■ **Text under study**
BEGIN

Breuer was a brilliant physician and scientist and had made fundamental discoveries in physiology, even before he turned his attention to psychology. His work is remarkably prescient, anticipating many of the insights of modern neuroscience, and illuminating many other areas of human experience including the development of personality, relationships, love, creativity, and the nature of consciousness. It’s important to correct the historical record and give Breuer the credit he deserves, not just for accuracy and fairness, but because understanding and integrating his ideas, can enrich the field of psychotherapy and enhance the effectiveness of therapists everywhere, regardless of orientation.
Breuer was born in Vienna, where his father was a highly respected teacher of religion in the local Jewish community. Breuer’s mother died when he was very young, shortly after the birth of his brother, who was two years younger. Breuer had decided to become a physician at a young age, perhaps at least partly because it was one of the few respected careers open to a Jew at a time when anti-Semitism was still prevalent in academia and public service. Breuer enrolled at the University of Vienna in 1858, and received his medical degree in 1864. He then spent the next ten years combining experimental research with the practice of medicine, forging a brilliant scientific career, marked by two notable discoveries.

END

■ **Exercise set**
- 1) In the passage on Breuer, in what year did Breuer receive his medical degree?
- 2) List every area of human experience that the passage on Breuer says his work illuminated.
- 3) Echo the passage on Breuer word for word, everything from "Breuer was born" down to "two notable discoveries.".

■ **Source information**
BEGIN

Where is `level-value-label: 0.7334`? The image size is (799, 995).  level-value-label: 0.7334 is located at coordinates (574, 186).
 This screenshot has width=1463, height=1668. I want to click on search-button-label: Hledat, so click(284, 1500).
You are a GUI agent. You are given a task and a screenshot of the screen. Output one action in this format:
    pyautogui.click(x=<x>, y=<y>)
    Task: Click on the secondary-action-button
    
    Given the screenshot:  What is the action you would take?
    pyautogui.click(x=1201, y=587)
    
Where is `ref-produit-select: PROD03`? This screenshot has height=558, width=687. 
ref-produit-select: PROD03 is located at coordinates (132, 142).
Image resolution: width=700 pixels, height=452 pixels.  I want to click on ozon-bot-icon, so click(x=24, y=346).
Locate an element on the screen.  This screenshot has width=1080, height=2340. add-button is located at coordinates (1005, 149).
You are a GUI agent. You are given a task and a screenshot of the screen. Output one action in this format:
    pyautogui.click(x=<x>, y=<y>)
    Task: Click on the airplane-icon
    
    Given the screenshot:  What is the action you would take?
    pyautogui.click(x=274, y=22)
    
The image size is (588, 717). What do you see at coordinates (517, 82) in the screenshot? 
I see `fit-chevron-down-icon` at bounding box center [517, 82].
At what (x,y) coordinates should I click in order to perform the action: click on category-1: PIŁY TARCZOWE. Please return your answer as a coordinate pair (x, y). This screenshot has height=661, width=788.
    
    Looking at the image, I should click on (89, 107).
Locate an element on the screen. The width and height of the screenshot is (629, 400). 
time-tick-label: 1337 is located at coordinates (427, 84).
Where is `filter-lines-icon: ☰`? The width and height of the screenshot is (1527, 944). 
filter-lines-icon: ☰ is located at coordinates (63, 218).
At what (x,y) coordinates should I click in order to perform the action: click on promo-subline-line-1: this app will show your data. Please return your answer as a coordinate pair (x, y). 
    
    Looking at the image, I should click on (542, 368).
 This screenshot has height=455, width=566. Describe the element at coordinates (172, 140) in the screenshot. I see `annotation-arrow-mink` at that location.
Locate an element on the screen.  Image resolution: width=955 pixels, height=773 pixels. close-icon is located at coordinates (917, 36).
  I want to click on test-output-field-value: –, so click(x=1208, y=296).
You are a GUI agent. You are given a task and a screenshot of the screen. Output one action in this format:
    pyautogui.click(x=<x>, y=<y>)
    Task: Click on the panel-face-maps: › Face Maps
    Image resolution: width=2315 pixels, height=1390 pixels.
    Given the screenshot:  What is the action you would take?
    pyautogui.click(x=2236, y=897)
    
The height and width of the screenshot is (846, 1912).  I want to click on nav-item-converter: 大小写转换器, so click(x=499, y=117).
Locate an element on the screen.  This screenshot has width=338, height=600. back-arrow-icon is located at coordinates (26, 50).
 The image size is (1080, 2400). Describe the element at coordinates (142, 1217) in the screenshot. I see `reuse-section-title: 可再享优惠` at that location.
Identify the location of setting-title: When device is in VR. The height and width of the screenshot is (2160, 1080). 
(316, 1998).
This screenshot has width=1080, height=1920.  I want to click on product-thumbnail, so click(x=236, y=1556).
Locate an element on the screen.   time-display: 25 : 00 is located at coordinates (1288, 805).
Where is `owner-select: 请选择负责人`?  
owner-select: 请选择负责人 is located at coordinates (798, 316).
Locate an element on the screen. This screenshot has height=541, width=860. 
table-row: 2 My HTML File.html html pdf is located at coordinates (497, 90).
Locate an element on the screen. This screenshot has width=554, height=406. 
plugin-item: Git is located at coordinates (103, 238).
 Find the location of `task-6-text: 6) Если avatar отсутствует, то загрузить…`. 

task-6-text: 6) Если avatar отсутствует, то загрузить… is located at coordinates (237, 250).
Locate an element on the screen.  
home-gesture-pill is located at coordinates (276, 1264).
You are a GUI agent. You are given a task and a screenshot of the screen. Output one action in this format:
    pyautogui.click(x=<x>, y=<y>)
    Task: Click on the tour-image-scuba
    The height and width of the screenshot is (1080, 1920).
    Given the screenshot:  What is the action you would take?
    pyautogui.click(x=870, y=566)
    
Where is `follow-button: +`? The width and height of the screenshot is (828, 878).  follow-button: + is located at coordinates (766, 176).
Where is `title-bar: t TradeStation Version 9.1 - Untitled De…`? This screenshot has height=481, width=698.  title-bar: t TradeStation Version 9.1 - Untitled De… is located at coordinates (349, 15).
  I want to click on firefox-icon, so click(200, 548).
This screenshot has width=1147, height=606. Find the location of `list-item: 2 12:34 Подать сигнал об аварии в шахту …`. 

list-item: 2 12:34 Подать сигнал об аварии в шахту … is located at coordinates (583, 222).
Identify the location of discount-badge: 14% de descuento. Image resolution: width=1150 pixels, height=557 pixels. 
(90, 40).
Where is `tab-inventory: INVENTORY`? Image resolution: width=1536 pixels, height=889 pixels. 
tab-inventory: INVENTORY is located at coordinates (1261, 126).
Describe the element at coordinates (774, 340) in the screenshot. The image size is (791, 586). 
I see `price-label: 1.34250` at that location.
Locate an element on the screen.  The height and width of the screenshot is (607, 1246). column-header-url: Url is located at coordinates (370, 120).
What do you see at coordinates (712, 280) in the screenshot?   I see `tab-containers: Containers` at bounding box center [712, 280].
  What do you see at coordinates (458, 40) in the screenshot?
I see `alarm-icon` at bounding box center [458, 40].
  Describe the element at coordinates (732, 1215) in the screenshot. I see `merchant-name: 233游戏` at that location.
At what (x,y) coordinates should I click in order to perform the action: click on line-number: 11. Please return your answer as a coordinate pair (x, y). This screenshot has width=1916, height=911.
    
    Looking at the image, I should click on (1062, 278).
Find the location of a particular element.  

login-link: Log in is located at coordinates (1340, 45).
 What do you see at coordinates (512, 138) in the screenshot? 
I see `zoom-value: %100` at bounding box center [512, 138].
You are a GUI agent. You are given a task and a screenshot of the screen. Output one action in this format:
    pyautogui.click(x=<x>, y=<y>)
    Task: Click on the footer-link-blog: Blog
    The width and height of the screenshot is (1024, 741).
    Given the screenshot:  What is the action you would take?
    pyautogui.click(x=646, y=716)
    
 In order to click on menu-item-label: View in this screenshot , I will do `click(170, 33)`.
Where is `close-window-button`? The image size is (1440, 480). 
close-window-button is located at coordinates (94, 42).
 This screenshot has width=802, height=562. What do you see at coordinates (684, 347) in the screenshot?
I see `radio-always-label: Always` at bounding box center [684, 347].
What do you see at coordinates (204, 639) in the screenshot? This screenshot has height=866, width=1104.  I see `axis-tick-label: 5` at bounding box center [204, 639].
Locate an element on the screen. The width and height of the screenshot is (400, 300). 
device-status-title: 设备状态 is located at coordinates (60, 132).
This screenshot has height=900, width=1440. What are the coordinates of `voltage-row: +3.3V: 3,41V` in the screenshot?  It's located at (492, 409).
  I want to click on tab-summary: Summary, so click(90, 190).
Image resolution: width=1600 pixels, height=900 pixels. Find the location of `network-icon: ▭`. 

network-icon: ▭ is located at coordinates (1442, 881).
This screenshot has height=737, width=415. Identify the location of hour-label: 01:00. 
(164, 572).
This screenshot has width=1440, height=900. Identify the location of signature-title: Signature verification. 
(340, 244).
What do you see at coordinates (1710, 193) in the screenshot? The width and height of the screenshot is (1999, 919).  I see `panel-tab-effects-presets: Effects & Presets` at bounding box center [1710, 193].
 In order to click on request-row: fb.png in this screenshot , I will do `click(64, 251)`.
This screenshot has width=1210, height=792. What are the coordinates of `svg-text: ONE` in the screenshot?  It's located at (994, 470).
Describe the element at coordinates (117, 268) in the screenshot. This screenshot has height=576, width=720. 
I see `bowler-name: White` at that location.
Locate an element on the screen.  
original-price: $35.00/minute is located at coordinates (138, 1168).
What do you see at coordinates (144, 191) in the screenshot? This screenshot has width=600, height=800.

END

■ **Answers in order**
- 1) 1864

- 2)
the development of personality
relationships
love
creativity
the nature of consciousness

- 3)
Breuer was born in Vienna, where his father was a highly respected teacher of religion in the local Jewish community. Breuer’s mother died when he was very young, shortly after the birth of his brother, who was two years younger. Breuer had decided to become a physician at a young age, perhaps at least partly because it was one of the few respected careers open to a Jew at a time when anti-Semitism was still prevalent in academia and public service. Breuer enrolled at the University of Vienna in 1858, and received his medical degree in 1864. He then spent the next ten years combining experimental research with the practice of medicine, forging a brilliant scientific career, marked by two notable discoveries.